Who He’s Arguing With
- Bourgeois humanism. The belief that human dignity is a self-evident given. Sartre thinks it’s the opposite: self-evident only to those who refuse to look.
- The religious and metaphysical traditions that treat existence as purposeful, ordered, meaningful. The novel is a long argument that the world is none of these things.
- Traditional realist fiction. By framing a novel as a diary that breaks down its own narrative coherence, Sartre is also attacking the novelistic conventions that make ordinary reality feel “storied” and therefore reasonable.
Connections
- Sartre — this is the novelistic first draft of everything he will theorize in Being and Nothingness and popularize in Existentialism Is a Humanism.
- Dostoevsky — the most important literary ancestor. The Underground Man is Roquentin’s direct ancestor: same solitude, same alienation from the respectable world, same obsessive diary-keeping, same refusal to accept the consoling illusions of society.
- Kafka — Kafka’s world is Nausea’s cousin: objects that have lost their function, bureaucracies that have lost their reason, protagonists who cannot find the thread that connects them to the rest of reality. Gregor Samsa’s metamorphosis is Roquentin’s Nausea given a different physical form.
- Kant — Sartre inherits, and then violates, the Kantian framework. Kant said we can never know the thing-in-itself; we’re stuck in a world shaped by our categories. In the park, Roquentin has the horrifying experience of the categories failing — and glimpsing, or thinking he glimpses, the in-itself directly. It’s the one revelation Kant’s system says should be impossible.
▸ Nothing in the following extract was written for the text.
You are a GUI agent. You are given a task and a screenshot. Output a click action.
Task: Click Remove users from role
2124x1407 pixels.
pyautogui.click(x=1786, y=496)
- Schopenhauer — the pessimist predecessor Sartre rarely names but inherits through the air. Schopenhauer had already identified the thing-in-itself as blind, aimless Will; Roquentin’s chestnut root is the twentieth-century phenomenological update of the same discovery, minus the metaphysics of the Will but keeping the horror.
- Freud — the great absent antagonist. [[being-and-nothingness|Being and Nothingness]] will devote a chapter to demolishing the Freudian unconscious in the name of bad faith; Nausea is where the dispute begins. Roquentin’s “I am my past, I am my future” rejects the Freudian picture of a self divided against itself in advance.
Lineage
- Predecessors: Dostoevsky’s Notes from Underground, Schopenhauer’s [[the-world-as-will-and-representation|World as Will]] (the pessimist metaphysics minus the Will itself), Rilke’s Notebooks of Malte Laurids Brigge, Céline’s Journey to the End of the Night, and phenomenologically Husserl and Heidegger — whose method Sartre is adapting into literature.
- Successors: Camus’s The Stranger (1942) and The Myth of Sisyphus (1942) — Camus reviewed Nausea and the influence is open. The French nouveau roman of Robbe-Grillet and Sarraute. Beckett’s post-war prose. The wider twentieth-century tradition of novels that take phenomenology seriously as fiction’s subject.